In parallel, analyses of the Knee Replacement cohort recognized meaningful biomarkers that reflected advanced joint degeneration. Substantial cartilage loss in key load-bearing regions, alterations in bone morphology, and meniscal degeneration were notable features distinguishing individuals requiring knee replacement surgery from matched controls. Bone shape and meniscus morphology were prominent contributors to group differences; this observable divergence is specific to structural changes associated with advanced disease stages.
Collectively, these biomarkers may provide key insights into modeling knee joint health and tracking disease progression dynamically. Supporting statistical results are detailed in Supplementary Data 14 and 15, with visual summaries in Fig. 4e, f, Supplementary Figs. 12 and 13.
Multivariate regression analysis for OA incidence and knee replacement cohorts
In order to extend the cross-sectional findings, we utilized multivariate regression to determine new imaging biomarkers of value and validate the importance of those previously identified. This approach functionally assessed the independent contributions of biomarkers to knee health outcomes while accounting for potential confounders. Consequently, these results allow us to better understand the structural and compositional factors of the joint; they support the creation of a digital twin framework for dynamic disease modeling and personalized monitoring.
We applied multivariate regression for the OA Incidence cohort using elastic net regularization within a generalized linear model (GLM). Elastic net regularization was chosen to manage multicollinearity among the numerous PC modes while performing feature selection, and stability selection ensured that the identified predictors were robust across different sample subsets (see Supplementary Data 16 for raw data). The analysis incorporated 110 PCs in addition to key demographic and clinical covariates such as age, BMI, and pain scores. Significant predictors were determined based on their weighted importance scores and inclusion frequency across bootstrap iterations (Fig. 5a, Supplementary Figs. 14a–d, 15, and Supplementary Data 17).
◇ ◇ ◇ ◇ ◇
*Work to be completed*:
Decide whether each statement agrees with the passage on knee joint imaging biomarkers. Answer yes or no, and quote the words from the passage that settle it.
1. Elastic net regularization was used to deal with multicollinearity among the PC modes.
2. The OA Incidence regression included 120 PCs along with demographic and clinical covariates.
3. Meniscus morphology was a prominent contributor to group differences in the Knee Replacement cohort.
◇ ◇ ◇ ◇ ◇
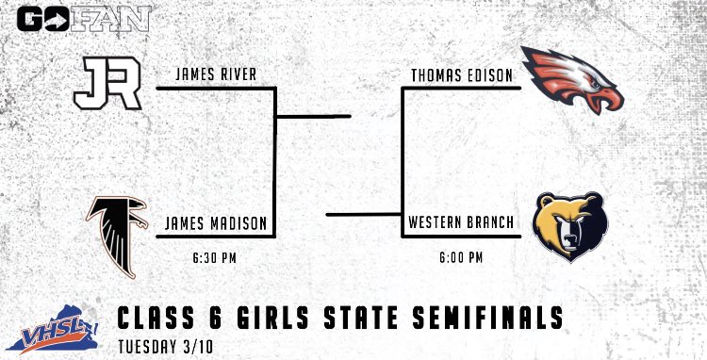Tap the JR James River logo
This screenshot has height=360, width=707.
tap(107, 82)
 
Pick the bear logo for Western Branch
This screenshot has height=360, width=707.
tap(569, 228)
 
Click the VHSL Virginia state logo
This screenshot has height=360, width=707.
tap(52, 325)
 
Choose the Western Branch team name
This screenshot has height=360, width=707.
tap(462, 224)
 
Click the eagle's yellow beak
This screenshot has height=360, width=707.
tap(608, 97)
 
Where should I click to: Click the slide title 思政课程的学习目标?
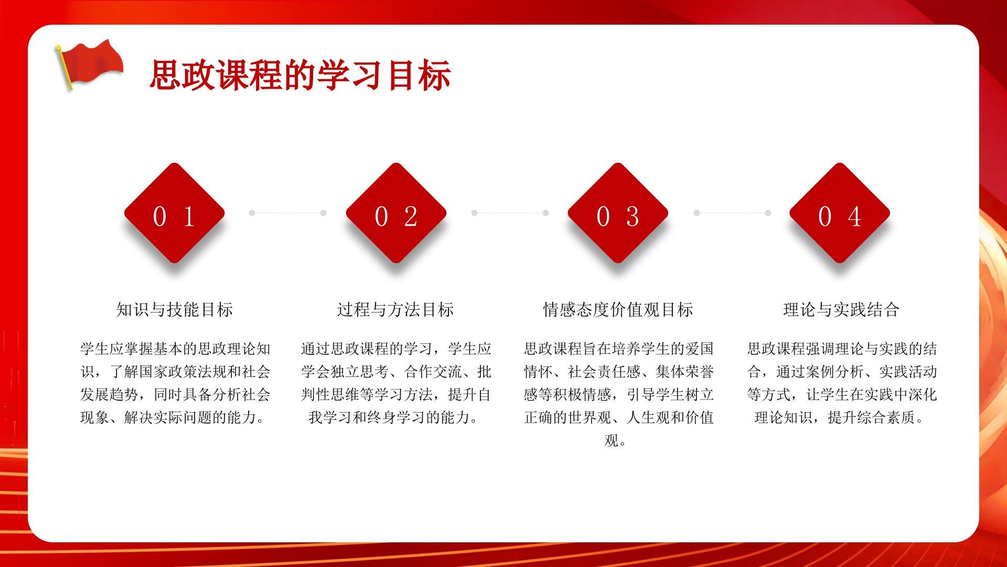pos(300,76)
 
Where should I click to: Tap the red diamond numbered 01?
pos(174,213)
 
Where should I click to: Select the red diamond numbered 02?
pos(396,213)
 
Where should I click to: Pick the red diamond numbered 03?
pos(618,213)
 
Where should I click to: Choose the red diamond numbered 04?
pos(840,213)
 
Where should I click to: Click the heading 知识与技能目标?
pos(175,310)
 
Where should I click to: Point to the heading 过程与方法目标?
pos(395,310)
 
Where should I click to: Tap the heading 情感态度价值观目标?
pos(618,310)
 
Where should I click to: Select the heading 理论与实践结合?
pos(841,310)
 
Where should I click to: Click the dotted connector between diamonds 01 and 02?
pos(287,213)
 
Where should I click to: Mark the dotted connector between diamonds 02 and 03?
pos(510,213)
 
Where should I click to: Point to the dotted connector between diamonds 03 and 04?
pos(732,213)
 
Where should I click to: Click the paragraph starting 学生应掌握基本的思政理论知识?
pos(175,383)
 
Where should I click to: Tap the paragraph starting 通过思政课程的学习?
pos(396,383)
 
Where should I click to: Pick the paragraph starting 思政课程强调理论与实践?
pos(842,383)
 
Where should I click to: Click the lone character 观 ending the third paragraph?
pos(612,440)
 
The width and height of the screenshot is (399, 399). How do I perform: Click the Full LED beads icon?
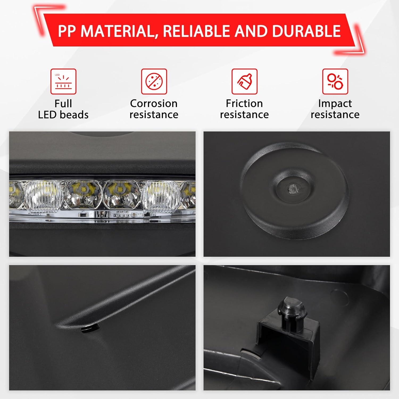(x=63, y=81)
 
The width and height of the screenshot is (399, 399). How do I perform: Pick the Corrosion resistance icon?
(x=154, y=81)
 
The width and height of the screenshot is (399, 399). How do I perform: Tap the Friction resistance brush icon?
(x=244, y=81)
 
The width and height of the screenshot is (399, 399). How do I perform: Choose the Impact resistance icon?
(x=335, y=81)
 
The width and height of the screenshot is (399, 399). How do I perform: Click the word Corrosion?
(x=154, y=103)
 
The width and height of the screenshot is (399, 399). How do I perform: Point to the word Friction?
(x=244, y=103)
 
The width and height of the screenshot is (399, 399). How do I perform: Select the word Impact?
(x=335, y=104)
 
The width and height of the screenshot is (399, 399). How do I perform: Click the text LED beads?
(x=63, y=115)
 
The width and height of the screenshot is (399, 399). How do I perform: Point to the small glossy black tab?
(x=89, y=329)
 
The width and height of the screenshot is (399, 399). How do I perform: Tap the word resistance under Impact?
(x=335, y=115)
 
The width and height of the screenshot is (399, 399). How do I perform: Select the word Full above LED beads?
(x=63, y=103)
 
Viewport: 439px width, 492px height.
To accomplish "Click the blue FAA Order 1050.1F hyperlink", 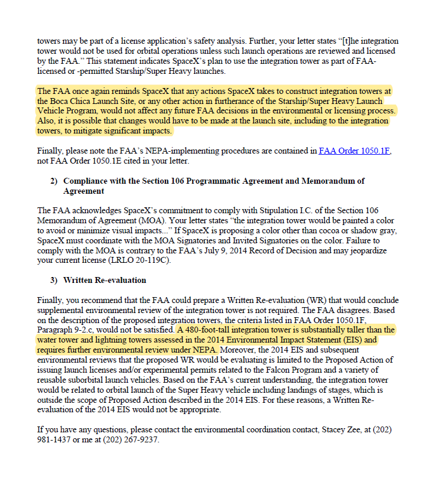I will click(355, 151).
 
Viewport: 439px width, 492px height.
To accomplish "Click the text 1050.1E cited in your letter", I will click(106, 161).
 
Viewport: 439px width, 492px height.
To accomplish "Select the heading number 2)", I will click(54, 181).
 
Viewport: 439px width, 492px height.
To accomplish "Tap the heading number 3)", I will click(54, 280).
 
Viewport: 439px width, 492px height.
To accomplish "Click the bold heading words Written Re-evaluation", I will click(105, 280).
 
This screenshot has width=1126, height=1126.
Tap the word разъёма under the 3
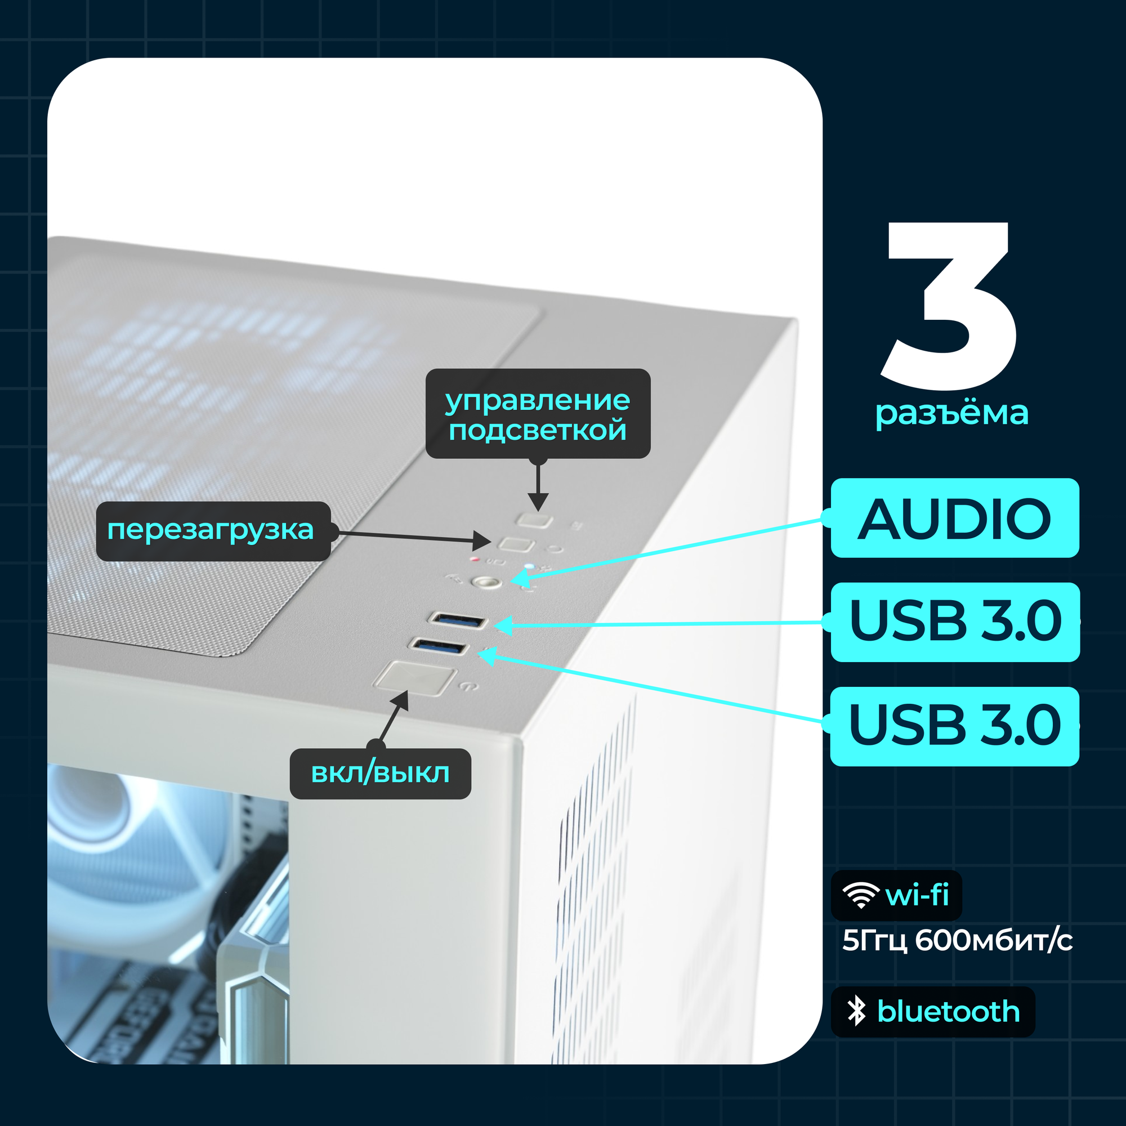click(951, 413)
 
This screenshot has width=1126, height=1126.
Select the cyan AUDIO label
click(955, 518)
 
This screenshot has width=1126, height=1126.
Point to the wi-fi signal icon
click(861, 895)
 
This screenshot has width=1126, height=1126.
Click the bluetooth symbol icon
click(856, 1011)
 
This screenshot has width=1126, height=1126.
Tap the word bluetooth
click(948, 1011)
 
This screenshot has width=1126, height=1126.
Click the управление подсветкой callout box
click(537, 414)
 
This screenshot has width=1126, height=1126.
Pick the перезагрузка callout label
click(213, 530)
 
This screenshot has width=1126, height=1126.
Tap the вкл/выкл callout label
click(380, 774)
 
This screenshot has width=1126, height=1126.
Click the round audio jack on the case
click(486, 582)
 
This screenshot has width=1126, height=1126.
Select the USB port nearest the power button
click(439, 646)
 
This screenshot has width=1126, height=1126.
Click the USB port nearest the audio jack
click(458, 620)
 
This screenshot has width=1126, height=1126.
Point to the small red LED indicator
click(475, 560)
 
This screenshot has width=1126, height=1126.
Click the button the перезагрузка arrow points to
click(516, 544)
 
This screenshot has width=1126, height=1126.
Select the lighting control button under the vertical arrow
click(536, 519)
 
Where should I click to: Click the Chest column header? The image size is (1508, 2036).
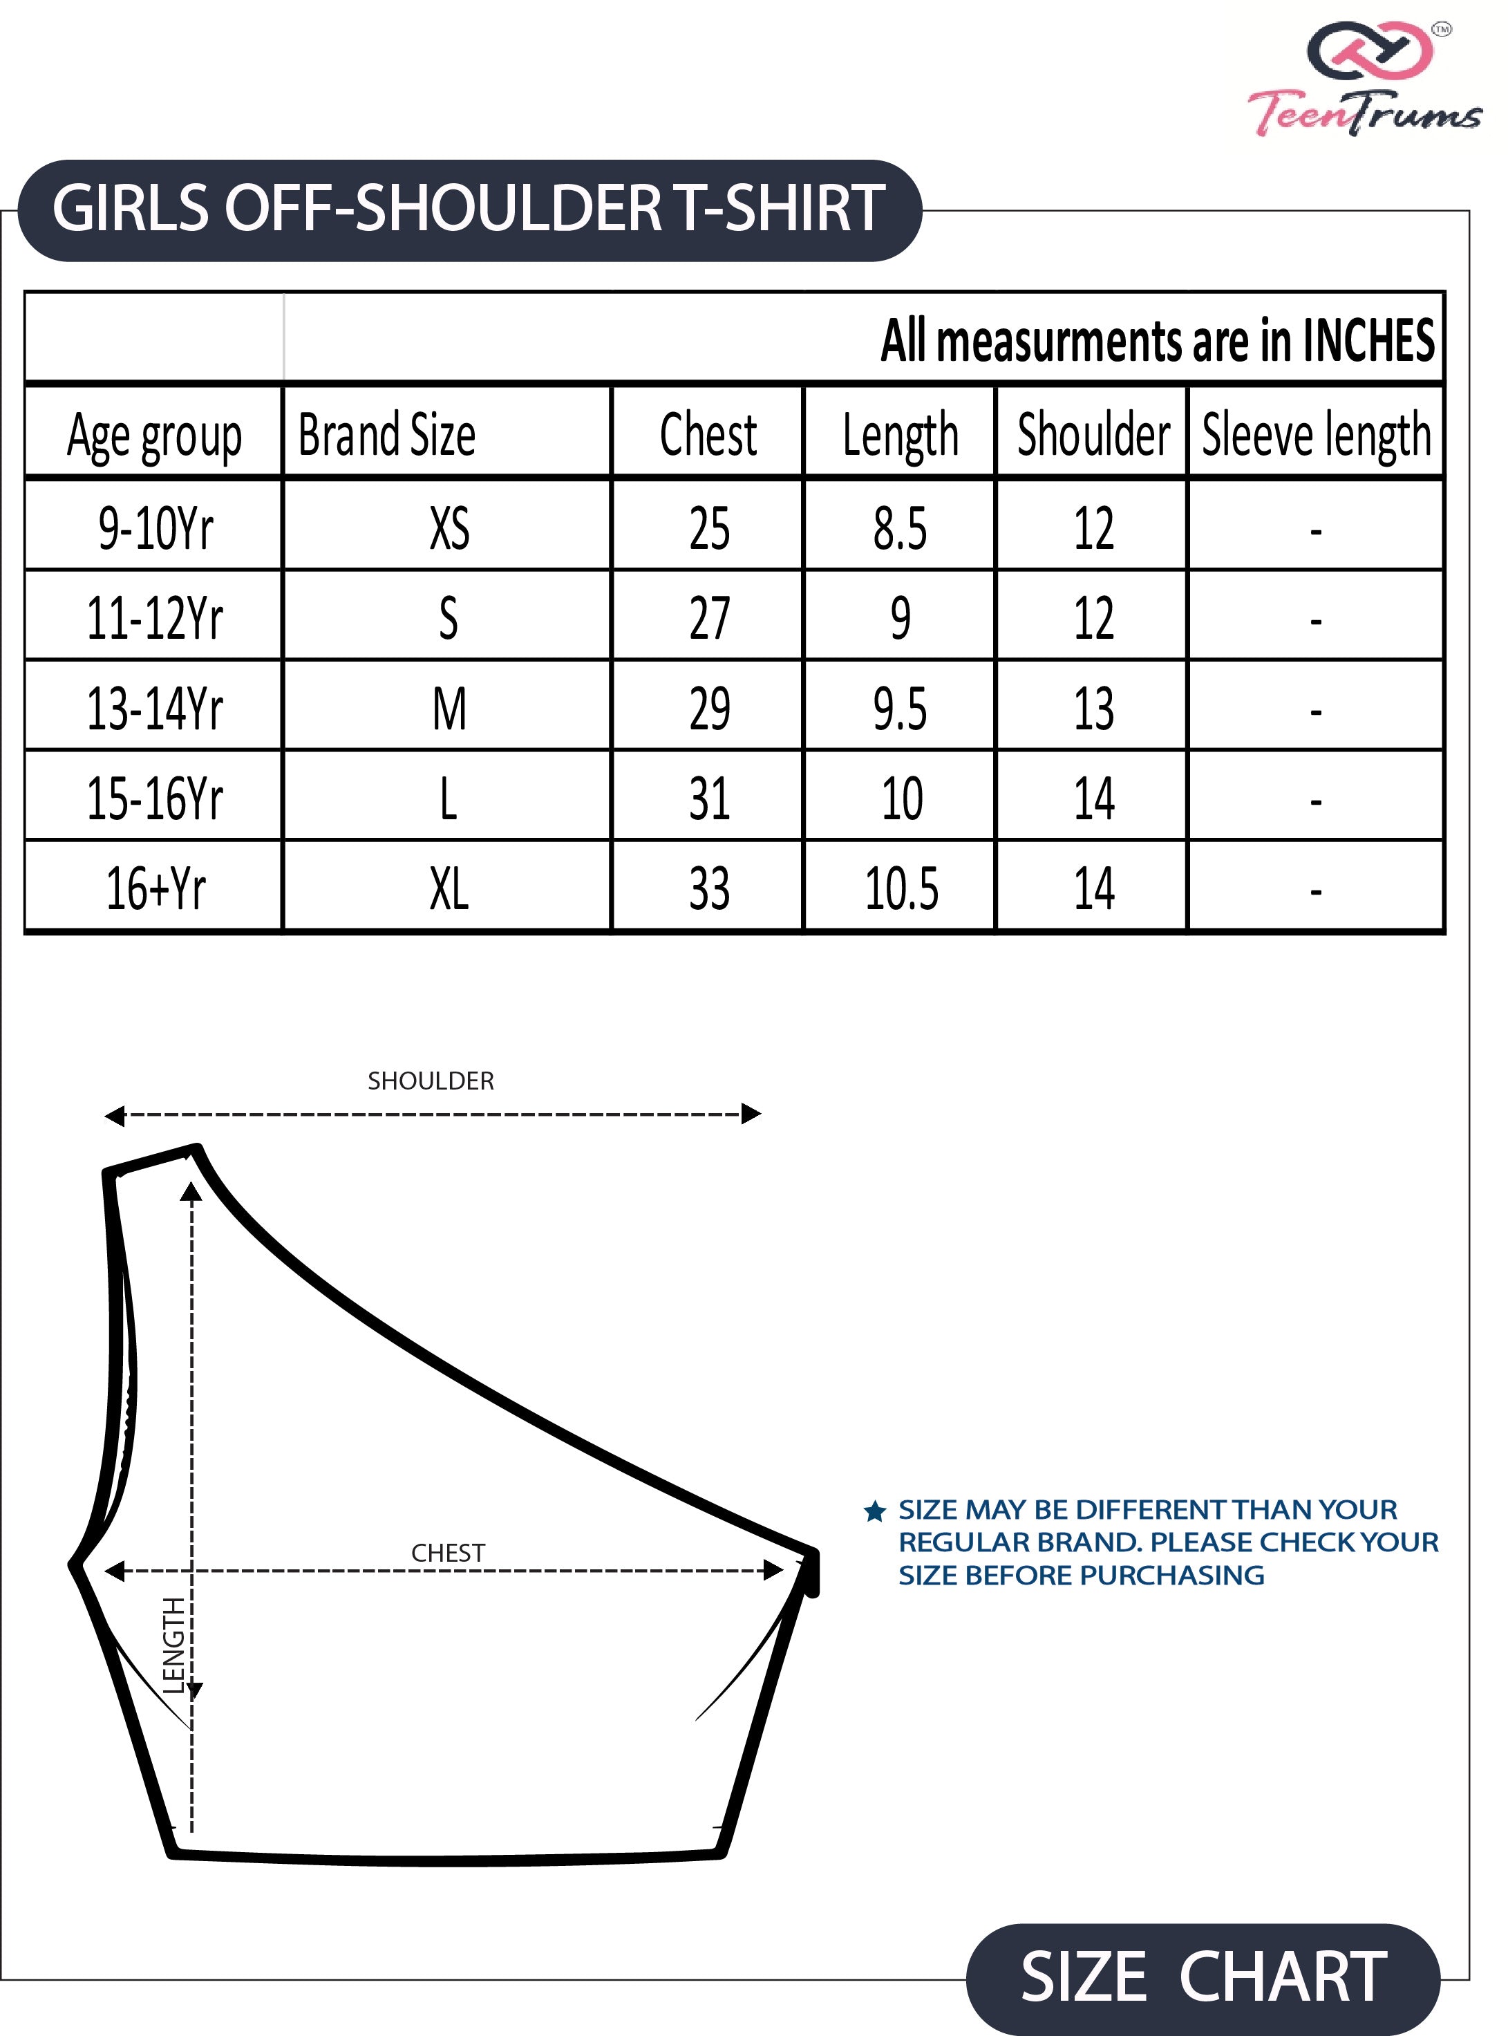tap(708, 435)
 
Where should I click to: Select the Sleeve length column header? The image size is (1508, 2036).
tap(1315, 435)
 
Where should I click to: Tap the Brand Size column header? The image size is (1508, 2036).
tap(387, 435)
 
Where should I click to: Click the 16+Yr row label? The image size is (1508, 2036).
tap(155, 888)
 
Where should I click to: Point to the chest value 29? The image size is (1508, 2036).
tap(709, 709)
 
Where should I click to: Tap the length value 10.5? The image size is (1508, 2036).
tap(901, 888)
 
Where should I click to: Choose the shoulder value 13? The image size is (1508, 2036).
tap(1093, 709)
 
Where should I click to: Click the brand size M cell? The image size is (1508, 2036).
tap(449, 709)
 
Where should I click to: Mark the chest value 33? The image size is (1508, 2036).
tap(709, 888)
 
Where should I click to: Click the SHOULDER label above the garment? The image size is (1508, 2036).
tap(431, 1081)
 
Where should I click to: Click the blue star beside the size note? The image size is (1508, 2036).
tap(874, 1512)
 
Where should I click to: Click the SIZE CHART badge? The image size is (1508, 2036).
tap(1203, 1977)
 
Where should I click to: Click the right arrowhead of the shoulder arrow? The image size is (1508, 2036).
tap(751, 1114)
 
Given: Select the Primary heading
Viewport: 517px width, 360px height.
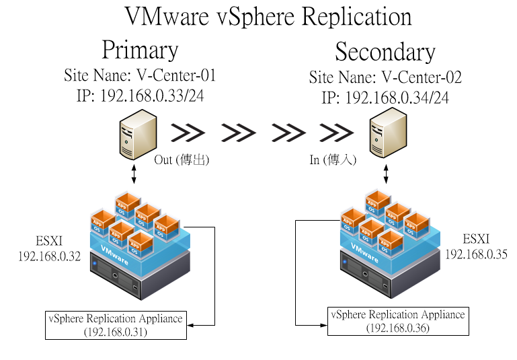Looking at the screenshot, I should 140,50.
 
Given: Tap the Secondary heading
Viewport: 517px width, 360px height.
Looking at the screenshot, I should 385,52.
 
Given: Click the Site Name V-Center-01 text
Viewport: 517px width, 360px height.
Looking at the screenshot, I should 140,75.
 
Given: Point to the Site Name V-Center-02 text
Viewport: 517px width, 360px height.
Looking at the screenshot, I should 385,77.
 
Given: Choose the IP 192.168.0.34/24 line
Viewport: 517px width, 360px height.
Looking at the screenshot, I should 385,98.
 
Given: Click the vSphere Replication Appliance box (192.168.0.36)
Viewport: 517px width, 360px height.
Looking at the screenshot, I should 398,321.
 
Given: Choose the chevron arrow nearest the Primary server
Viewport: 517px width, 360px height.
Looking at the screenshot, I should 188,133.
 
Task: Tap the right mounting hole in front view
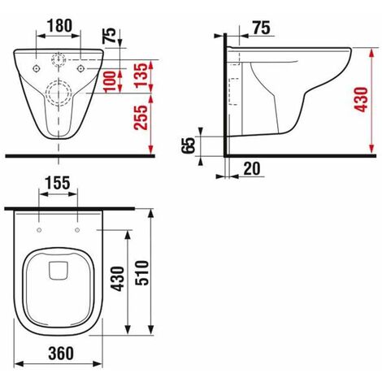click(81, 68)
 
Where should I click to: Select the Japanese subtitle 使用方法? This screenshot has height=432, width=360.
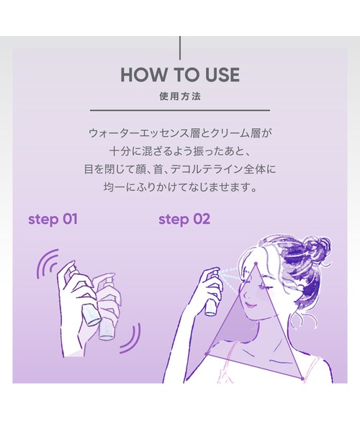179,96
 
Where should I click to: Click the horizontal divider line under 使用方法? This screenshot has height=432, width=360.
179,110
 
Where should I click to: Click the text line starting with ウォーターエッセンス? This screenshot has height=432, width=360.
179,134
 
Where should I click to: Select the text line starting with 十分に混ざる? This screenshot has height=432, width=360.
179,153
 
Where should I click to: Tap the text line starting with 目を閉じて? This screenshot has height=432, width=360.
179,171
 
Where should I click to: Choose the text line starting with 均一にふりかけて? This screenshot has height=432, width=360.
179,190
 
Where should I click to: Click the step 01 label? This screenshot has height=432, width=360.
53,218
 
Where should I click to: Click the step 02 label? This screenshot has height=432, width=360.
184,218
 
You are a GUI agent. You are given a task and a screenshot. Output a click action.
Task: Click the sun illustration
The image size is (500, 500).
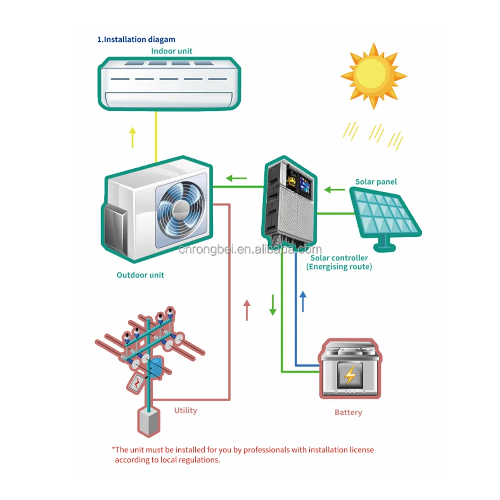374,76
◇ ◇ ◇ ◇ ◇
*Exercise answer*:
1. Yes: "Elastic net regularization was chosen to manage multicollinearity among the numerous PC modes"
2. No: "The analysis incorporated 110 PCs in addition to key demographic and clinical covariates"
3. Yes: "Bone shape and meniscus morphology were prominent contributors to group differences"